• Record extracts:

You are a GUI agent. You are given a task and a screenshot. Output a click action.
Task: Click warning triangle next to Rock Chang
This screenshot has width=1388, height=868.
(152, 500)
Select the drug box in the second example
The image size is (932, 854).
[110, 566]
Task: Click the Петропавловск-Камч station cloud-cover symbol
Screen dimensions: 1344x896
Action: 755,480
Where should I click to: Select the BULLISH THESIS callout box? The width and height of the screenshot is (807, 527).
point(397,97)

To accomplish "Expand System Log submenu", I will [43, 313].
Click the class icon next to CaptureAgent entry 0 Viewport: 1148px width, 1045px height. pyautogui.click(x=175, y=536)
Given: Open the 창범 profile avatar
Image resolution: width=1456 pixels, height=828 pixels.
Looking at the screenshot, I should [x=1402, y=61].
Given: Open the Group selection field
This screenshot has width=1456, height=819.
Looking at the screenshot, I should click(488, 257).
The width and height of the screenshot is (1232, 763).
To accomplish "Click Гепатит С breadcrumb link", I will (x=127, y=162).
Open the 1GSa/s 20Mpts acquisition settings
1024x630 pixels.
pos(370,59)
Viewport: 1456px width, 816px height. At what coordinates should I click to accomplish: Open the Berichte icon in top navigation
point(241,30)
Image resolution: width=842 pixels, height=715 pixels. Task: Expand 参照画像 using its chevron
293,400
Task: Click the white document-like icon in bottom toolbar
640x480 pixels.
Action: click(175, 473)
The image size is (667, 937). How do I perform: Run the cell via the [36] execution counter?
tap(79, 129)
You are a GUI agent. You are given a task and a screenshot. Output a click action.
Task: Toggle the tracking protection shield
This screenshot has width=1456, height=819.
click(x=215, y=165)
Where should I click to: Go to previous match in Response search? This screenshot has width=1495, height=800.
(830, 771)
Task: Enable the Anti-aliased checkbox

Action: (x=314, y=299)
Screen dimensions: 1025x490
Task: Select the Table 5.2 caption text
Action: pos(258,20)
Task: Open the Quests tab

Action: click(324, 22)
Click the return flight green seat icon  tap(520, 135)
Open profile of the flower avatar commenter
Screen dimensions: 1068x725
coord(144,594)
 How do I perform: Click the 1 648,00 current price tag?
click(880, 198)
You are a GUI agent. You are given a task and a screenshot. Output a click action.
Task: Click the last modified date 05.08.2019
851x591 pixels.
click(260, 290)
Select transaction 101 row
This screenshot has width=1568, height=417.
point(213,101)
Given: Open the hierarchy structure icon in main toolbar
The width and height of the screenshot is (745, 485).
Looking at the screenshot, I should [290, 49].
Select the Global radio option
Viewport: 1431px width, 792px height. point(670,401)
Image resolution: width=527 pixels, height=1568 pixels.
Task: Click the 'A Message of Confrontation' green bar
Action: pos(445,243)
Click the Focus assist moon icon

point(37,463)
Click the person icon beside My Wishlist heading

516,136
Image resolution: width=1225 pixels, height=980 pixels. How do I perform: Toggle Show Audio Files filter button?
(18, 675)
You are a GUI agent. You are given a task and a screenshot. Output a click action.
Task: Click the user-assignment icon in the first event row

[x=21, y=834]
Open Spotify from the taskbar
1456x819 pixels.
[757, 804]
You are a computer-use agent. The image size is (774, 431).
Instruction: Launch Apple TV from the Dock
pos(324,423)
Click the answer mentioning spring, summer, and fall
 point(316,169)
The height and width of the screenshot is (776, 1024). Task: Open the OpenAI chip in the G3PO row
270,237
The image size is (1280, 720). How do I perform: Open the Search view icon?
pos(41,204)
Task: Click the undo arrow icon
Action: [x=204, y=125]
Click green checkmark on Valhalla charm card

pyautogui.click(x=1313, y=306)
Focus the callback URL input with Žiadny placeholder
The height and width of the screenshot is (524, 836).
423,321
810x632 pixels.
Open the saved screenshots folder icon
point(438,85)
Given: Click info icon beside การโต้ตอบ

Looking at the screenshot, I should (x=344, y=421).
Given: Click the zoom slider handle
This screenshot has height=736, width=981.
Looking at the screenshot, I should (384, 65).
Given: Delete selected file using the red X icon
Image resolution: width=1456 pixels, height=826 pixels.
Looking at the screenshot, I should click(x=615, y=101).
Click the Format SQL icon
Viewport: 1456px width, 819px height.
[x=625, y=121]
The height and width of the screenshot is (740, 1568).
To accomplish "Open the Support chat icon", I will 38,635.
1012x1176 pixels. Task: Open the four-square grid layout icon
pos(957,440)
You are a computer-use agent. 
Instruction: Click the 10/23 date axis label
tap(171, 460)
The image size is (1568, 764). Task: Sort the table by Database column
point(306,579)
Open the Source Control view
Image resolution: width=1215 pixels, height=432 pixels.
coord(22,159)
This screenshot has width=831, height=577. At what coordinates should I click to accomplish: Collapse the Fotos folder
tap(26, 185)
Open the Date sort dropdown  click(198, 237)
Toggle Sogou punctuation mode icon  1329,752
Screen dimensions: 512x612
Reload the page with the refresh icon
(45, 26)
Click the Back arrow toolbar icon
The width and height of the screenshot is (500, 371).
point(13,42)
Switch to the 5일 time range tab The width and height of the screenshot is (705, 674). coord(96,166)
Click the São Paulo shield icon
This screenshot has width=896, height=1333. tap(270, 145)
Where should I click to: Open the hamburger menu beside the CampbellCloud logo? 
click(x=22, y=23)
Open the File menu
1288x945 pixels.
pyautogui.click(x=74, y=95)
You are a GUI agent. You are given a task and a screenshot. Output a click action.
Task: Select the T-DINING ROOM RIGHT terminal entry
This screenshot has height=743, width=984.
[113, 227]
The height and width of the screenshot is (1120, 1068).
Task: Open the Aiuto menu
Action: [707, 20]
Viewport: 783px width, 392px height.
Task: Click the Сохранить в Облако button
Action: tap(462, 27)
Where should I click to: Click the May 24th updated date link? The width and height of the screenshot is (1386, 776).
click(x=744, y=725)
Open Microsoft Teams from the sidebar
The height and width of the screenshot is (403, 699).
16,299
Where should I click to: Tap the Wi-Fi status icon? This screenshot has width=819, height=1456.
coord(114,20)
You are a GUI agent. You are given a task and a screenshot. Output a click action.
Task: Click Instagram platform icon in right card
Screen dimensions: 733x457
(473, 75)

• Written problem: Output every line of the items above again, word for word, from first to last.

• Answer to the task:
You are a GUI agent. You are given a task and a screenshot. Output a click action.
Task: Click warning triangle next to Rock Chang
This screenshot has width=1388, height=868.
(152, 500)
Select the drug box in the second example
The image size is (932, 854).
[110, 566]
Task: Click the Петропавловск-Камч station cloud-cover symbol
Screen dimensions: 1344x896
Action: 755,480
Where should I click to: Select the BULLISH THESIS callout box? The width and height of the screenshot is (807, 527).
point(397,97)

To accomplish "Expand System Log submenu", I will [43, 313].
Click the class icon next to CaptureAgent entry 0 Viewport: 1148px width, 1045px height. pyautogui.click(x=175, y=536)
Given: Open the 창범 profile avatar
Image resolution: width=1456 pixels, height=828 pixels.
Looking at the screenshot, I should [x=1402, y=61].
Given: Open the Group selection field
This screenshot has width=1456, height=819.
Looking at the screenshot, I should click(488, 257).
The width and height of the screenshot is (1232, 763).
To accomplish "Click Гепатит С breadcrumb link", I will (x=127, y=162).
Open the 1GSa/s 20Mpts acquisition settings
1024x630 pixels.
pos(370,59)
Viewport: 1456px width, 816px height. At what coordinates should I click to accomplish: Open the Berichte icon in top navigation
point(241,30)
Image resolution: width=842 pixels, height=715 pixels. Task: Expand 参照画像 using its chevron
293,400
Task: Click the white document-like icon in bottom toolbar
640x480 pixels.
Action: click(175, 473)
The image size is (667, 937). How do I perform: Run the cell via the [36] execution counter?
tap(79, 129)
You are a GUI agent. You are given a task and a screenshot. Output a click action.
Task: Toggle the tracking protection shield
This screenshot has width=1456, height=819.
click(x=215, y=165)
Where should I click to: Go to previous match in Response search? This screenshot has width=1495, height=800.
(830, 771)
Task: Enable the Anti-aliased checkbox

Action: (x=314, y=299)
Screen dimensions: 1025x490
Task: Select the Table 5.2 caption text
Action: pos(258,20)
Task: Open the Quests tab

Action: click(324, 22)
Click the return flight green seat icon  tap(520, 135)
Open profile of the flower avatar commenter
Screen dimensions: 1068x725
coord(144,594)
 How do I perform: Click the 1 648,00 current price tag?
click(880, 198)
You are a GUI agent. You are given a task and a screenshot. Output a click action.
Task: Click the last modified date 05.08.2019
851x591 pixels.
click(260, 290)
Select transaction 101 row
This screenshot has width=1568, height=417.
point(213,101)
Given: Open the hierarchy structure icon in main toolbar
The width and height of the screenshot is (745, 485).
Looking at the screenshot, I should [290, 49].
Select the Global radio option
Viewport: 1431px width, 792px height. point(670,401)
Image resolution: width=527 pixels, height=1568 pixels.
Task: Click the 'A Message of Confrontation' green bar
Action: pos(445,243)
Click the Focus assist moon icon

point(37,463)
Click the person icon beside My Wishlist heading

516,136
Image resolution: width=1225 pixels, height=980 pixels. How do I perform: Toggle Show Audio Files filter button?
(18, 675)
You are a GUI agent. You are given a task and a screenshot. Output a click action.
Task: Click the user-assignment icon in the first event row

[x=21, y=834]
Open Spotify from the taskbar
1456x819 pixels.
[757, 804]
You are a computer-use agent. The image size is (774, 431).
Instruction: Launch Apple TV from the Dock
pos(324,423)
Click the answer mentioning spring, summer, and fall
 point(316,169)
The height and width of the screenshot is (776, 1024). Task: Open the OpenAI chip in the G3PO row
270,237
The image size is (1280, 720). How do I perform: Open the Search view icon?
pos(41,204)
Task: Click the undo arrow icon
Action: [x=204, y=125]
Click green checkmark on Valhalla charm card

pyautogui.click(x=1313, y=306)
Focus the callback URL input with Žiadny placeholder
The height and width of the screenshot is (524, 836).
423,321
810x632 pixels.
Open the saved screenshots folder icon
point(438,85)
Given: Click info icon beside การโต้ตอบ

Looking at the screenshot, I should (x=344, y=421).
Given: Click the zoom slider handle
This screenshot has height=736, width=981.
Looking at the screenshot, I should (384, 65).
Given: Delete selected file using the red X icon
Image resolution: width=1456 pixels, height=826 pixels.
Looking at the screenshot, I should click(x=615, y=101).
Click the Format SQL icon
Viewport: 1456px width, 819px height.
[x=625, y=121]
The height and width of the screenshot is (740, 1568).
To accomplish "Open the Support chat icon", I will 38,635.
1012x1176 pixels. Task: Open the four-square grid layout icon
pos(957,440)
You are a computer-use agent. 
Instruction: Click the 10/23 date axis label
tap(171, 460)
The image size is (1568, 764). Task: Sort the table by Database column
point(306,579)
Open the Source Control view
Image resolution: width=1215 pixels, height=432 pixels.
coord(22,159)
This screenshot has width=831, height=577. At what coordinates should I click to accomplish: Collapse the Fotos folder
tap(26, 185)
Open the Date sort dropdown  click(198, 237)
Toggle Sogou punctuation mode icon  1329,752
Screen dimensions: 512x612
Reload the page with the refresh icon
(45, 26)
Click the Back arrow toolbar icon
The width and height of the screenshot is (500, 371).
point(13,42)
Switch to the 5일 time range tab The width and height of the screenshot is (705, 674). coord(96,166)
Click the São Paulo shield icon
This screenshot has width=896, height=1333. tap(270, 145)
Where should I click to: Open the hamburger menu beside the CampbellCloud logo? 
click(x=22, y=23)
Open the File menu
1288x945 pixels.
pyautogui.click(x=74, y=95)
You are a GUI agent. You are given a task and a screenshot. Output a click action.
Task: Select the T-DINING ROOM RIGHT terminal entry
This screenshot has height=743, width=984.
[113, 227]
The height and width of the screenshot is (1120, 1068).
Task: Open the Aiuto menu
Action: [707, 20]
Viewport: 783px width, 392px height.
Task: Click the Сохранить в Облако button
Action: tap(462, 27)
Where should I click to: Click the May 24th updated date link? The width and height of the screenshot is (1386, 776).
click(x=744, y=725)
Open Microsoft Teams from the sidebar
The height and width of the screenshot is (403, 699).
16,299
Where should I click to: Tap the Wi-Fi status icon? This screenshot has width=819, height=1456.
coord(114,20)
You are a GUI agent. You are given a task and a screenshot. Output a click action.
Task: Click Instagram platform icon in right card
Screen dimensions: 733x457
(473, 75)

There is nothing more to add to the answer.